* EXERCISE DESCRIPTION: Take the line containing "Switch to Templates in sidebar" and every line after it to the end of the records, and copy them exactly, leaving out pictures.

+++

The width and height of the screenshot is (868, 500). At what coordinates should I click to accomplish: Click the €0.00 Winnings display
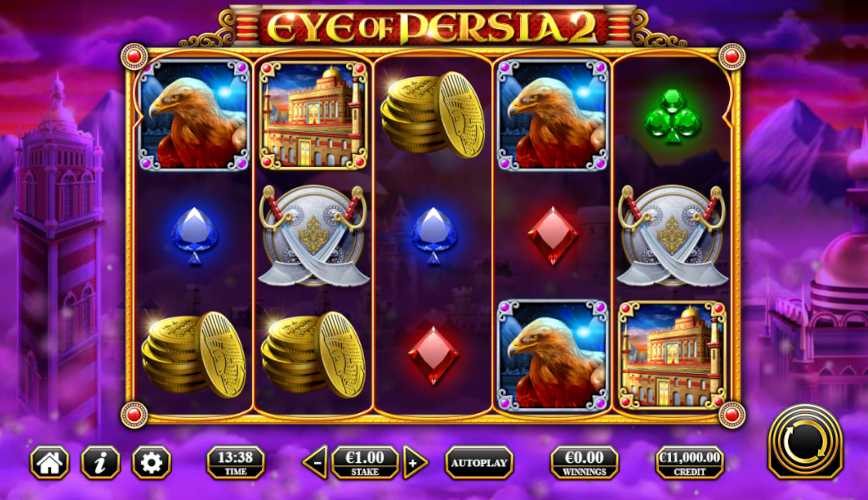[x=585, y=462]
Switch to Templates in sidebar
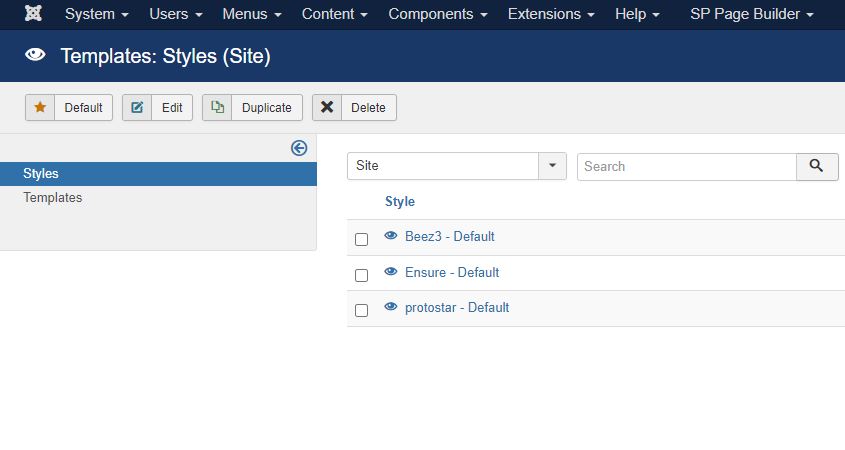The width and height of the screenshot is (845, 450). (53, 198)
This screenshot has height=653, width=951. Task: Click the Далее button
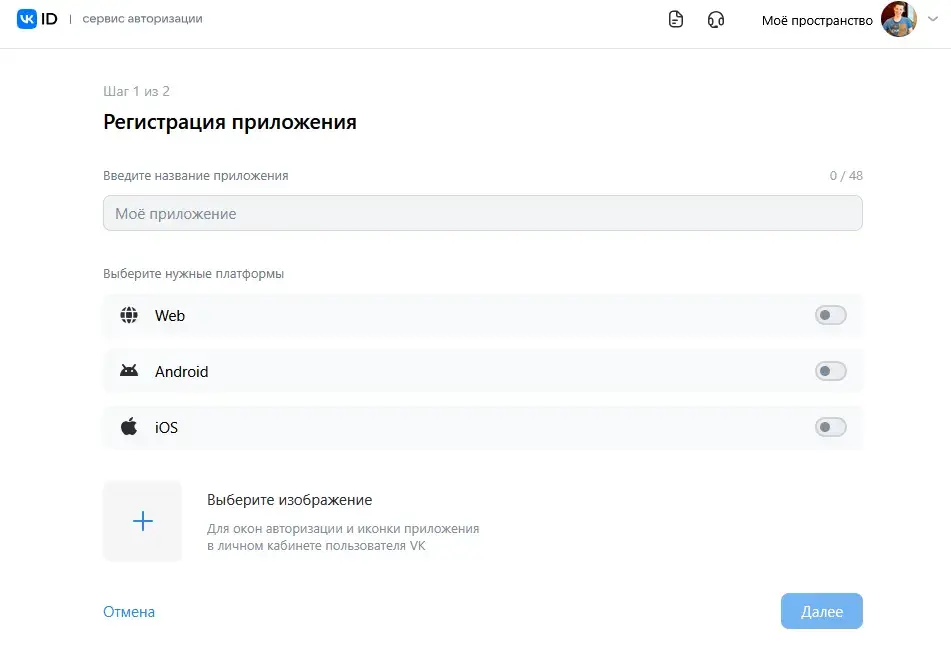(821, 611)
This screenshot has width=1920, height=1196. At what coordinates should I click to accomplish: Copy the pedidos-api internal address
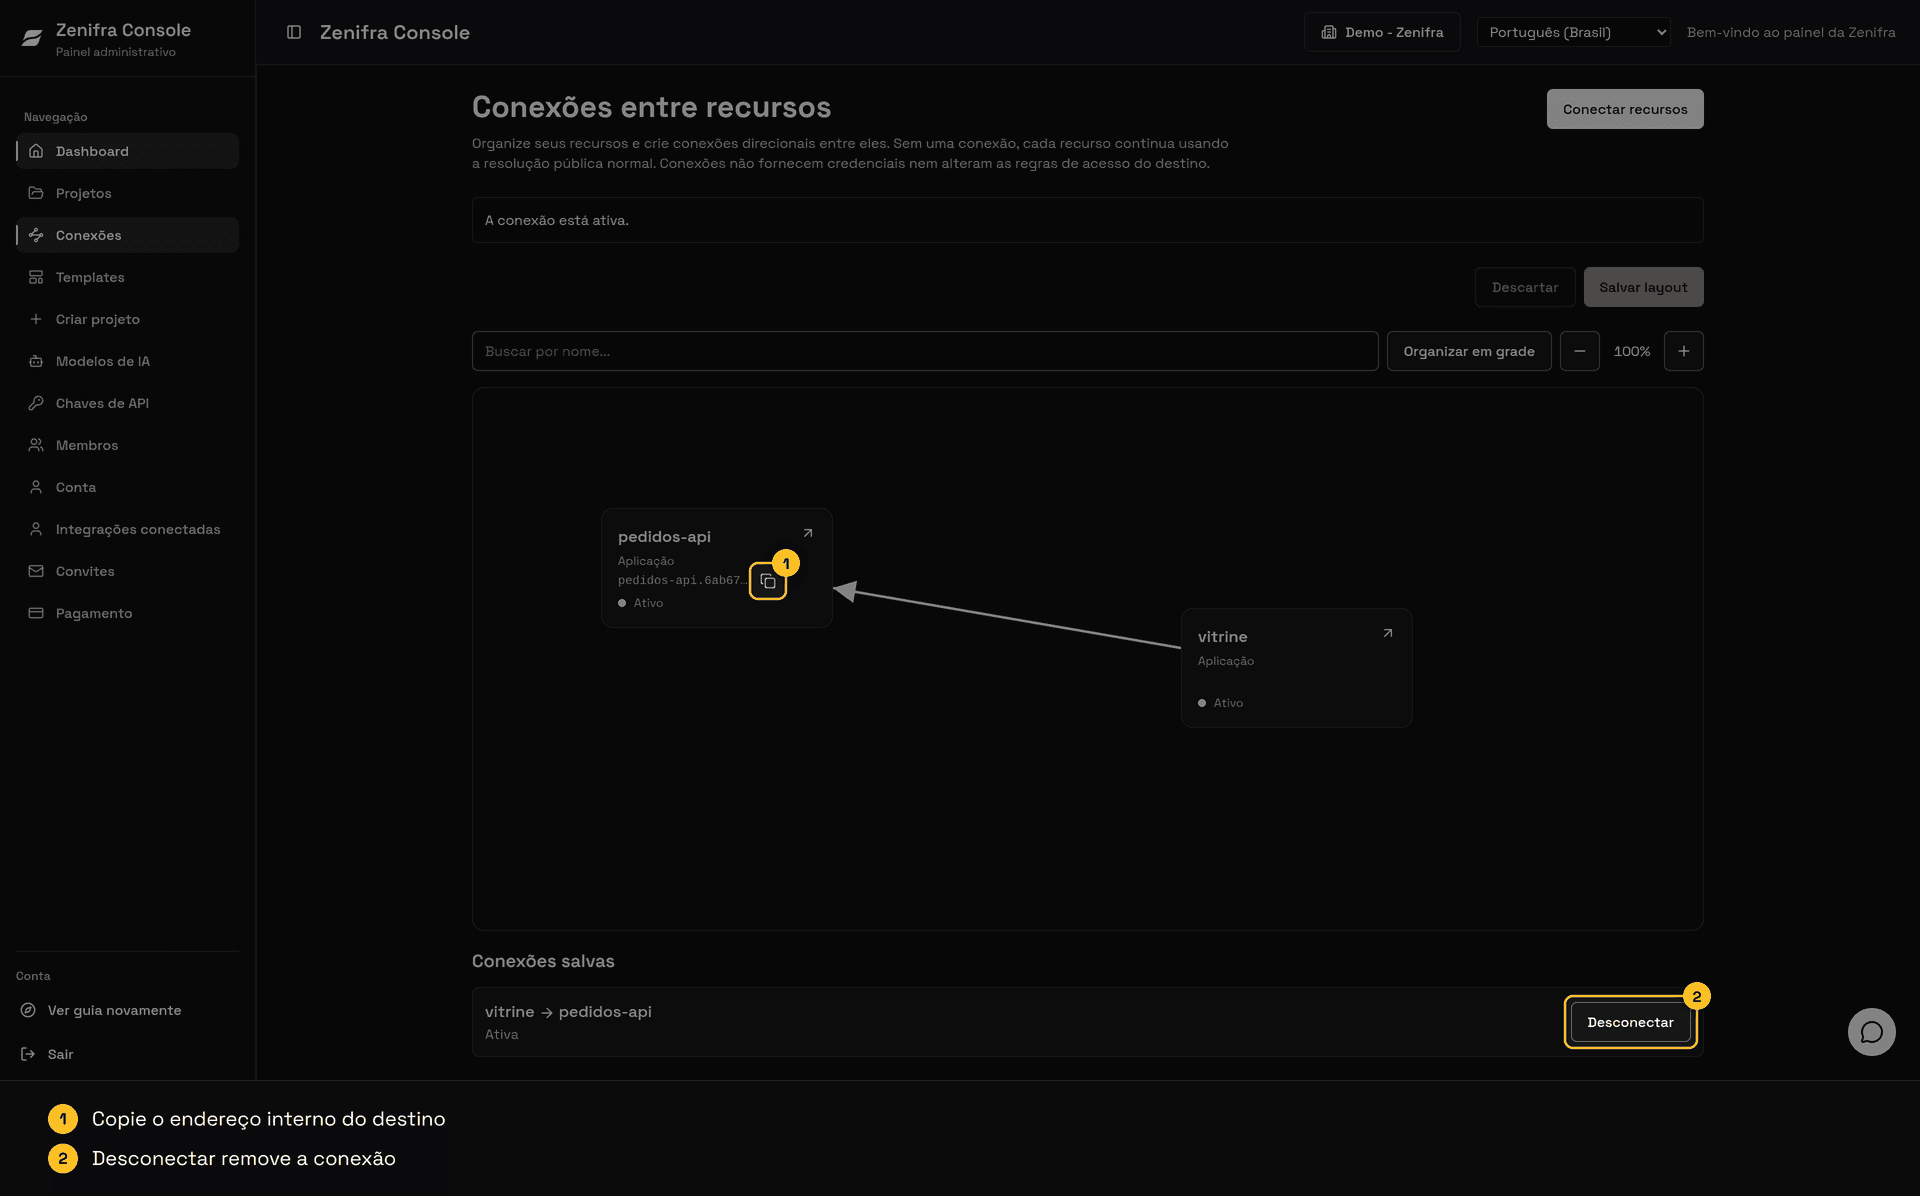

+++

* SOLUTION TO THE EXERCISE:
Switch to Templates in sidebar
The width and height of the screenshot is (845, 450). (53, 198)
This screenshot has height=653, width=951. Task: Click the Далее button
(821, 611)
This screenshot has width=1920, height=1196. At what coordinates should I click to accomplish: Copy the pedidos-api internal address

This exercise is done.